Перед началом Великой Отечественной войны четырёхлетний Илья заболел костным туберкулезом и вместе с диспансером был эвакуирован. Выздоровевших детей вернули в Москву в 1948 г.
После семи классов школы Илья учился в техникуме, потом закончил Библиотечный институт. Был увлечён литературой, философией, историей. Поэтому вошел в круг московских авангардистов.
В 1961 году Илья выступил на площади Маяковского, где собиралась молодежь послушать поэтов, с речью о необходимости преобразовать жизнь в государстве. В том же году он был арестован и на 5 лет заключен в лагерь в Потьме, в Мордовии.

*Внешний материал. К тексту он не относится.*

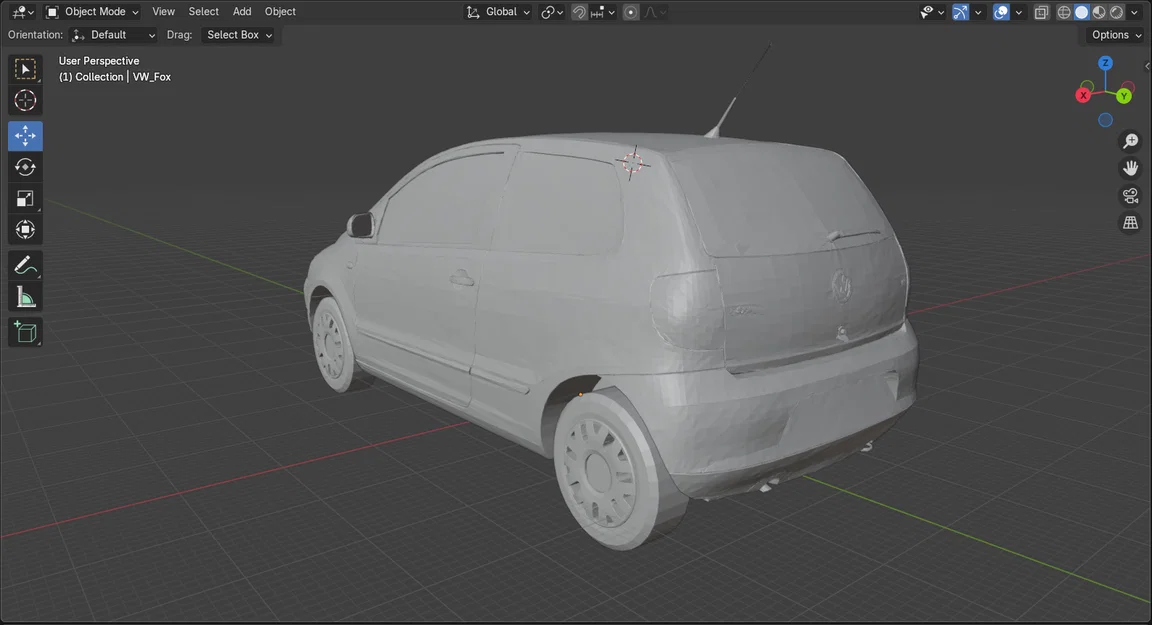The height and width of the screenshot is (625, 1152).
Task: Choose the Measure tool
Action: pos(24,295)
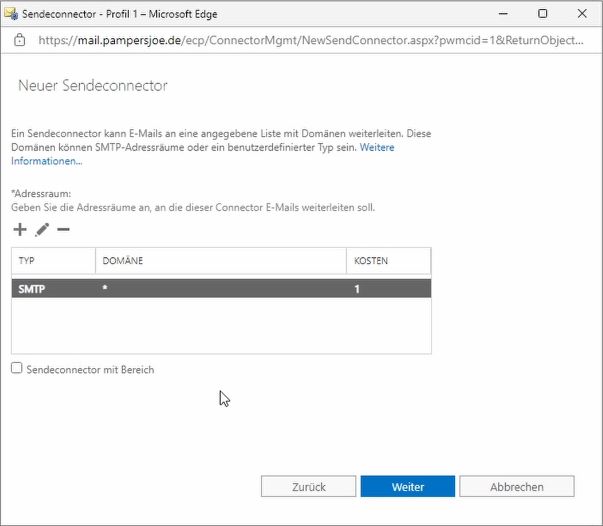
Task: Close the Sendeconnector window
Action: [582, 14]
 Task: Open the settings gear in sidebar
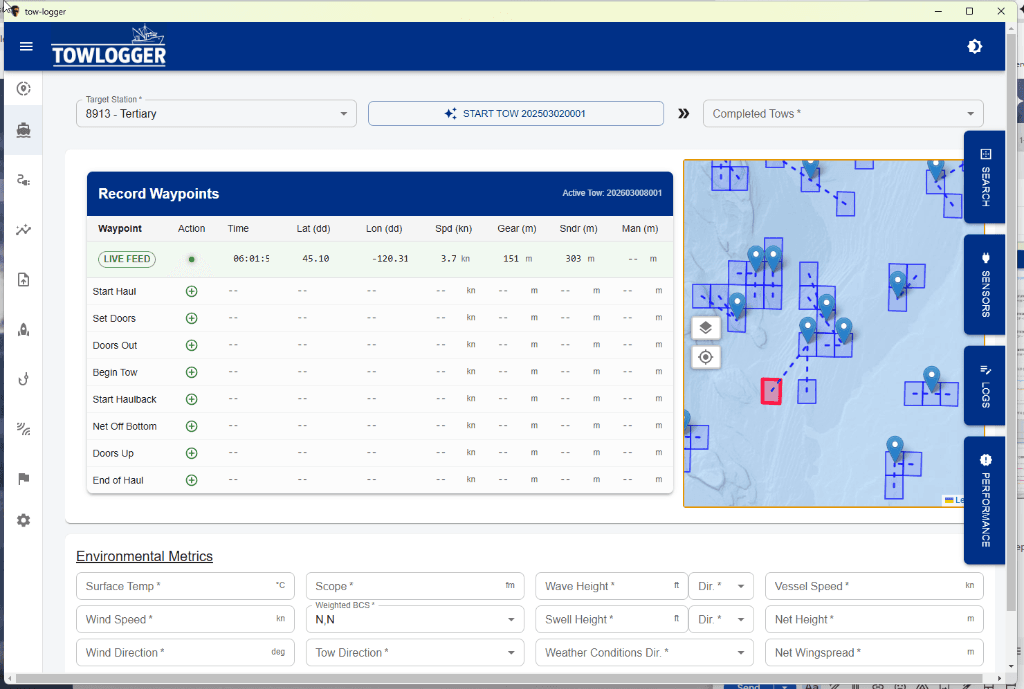(x=24, y=521)
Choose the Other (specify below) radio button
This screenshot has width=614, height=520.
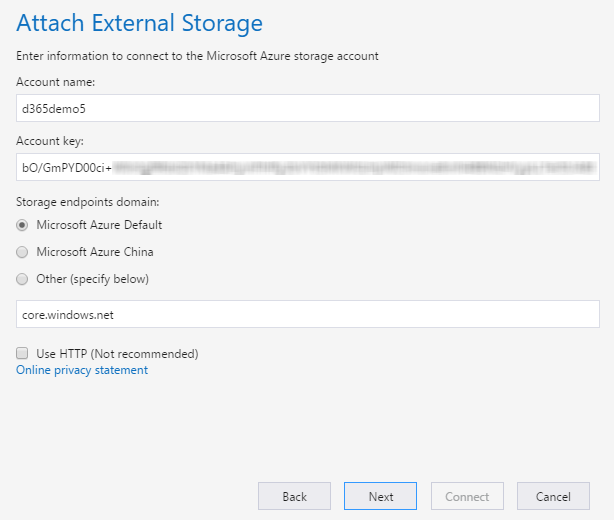[23, 279]
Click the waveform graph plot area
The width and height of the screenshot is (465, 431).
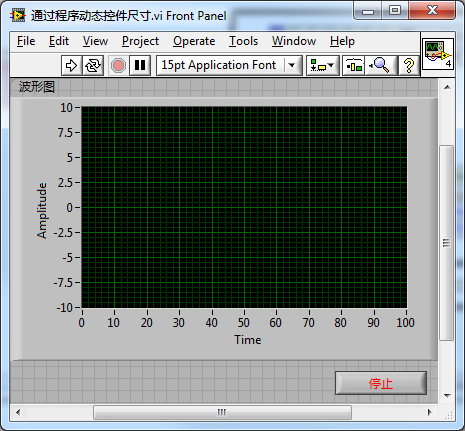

Освободили его в 1966 году. Ему, имевшему судимость по 72 статье УК, отказали в прописке. Чтобы Илья мог проживать в его родном городе, его матери пришлось оформить на него опекунство.
Поэту приходится много писать «в стол»; опасаясь новых арестов, он не общался с друзьями.
В 1972 году он уехал в Израиль.
Вскоре он был принят в Союз русскоязычных писателей Израиля.
Творческие вечера, выступления с чтением стихов в разных городах создали Илье популярность в стране.
При жизни поэта вышла в свет одна книга его произведений «Блики волны».
Его стихи включены в различные антологии русской поэзии ХХ века в США, Англии, Франции, Израиле.
В своих воспоминаниях об Илье К. Кузьминский пишет: «Я не видел его никогда… Но Илья живет со мной с 1976 года и по сей день, как мудрец и гений».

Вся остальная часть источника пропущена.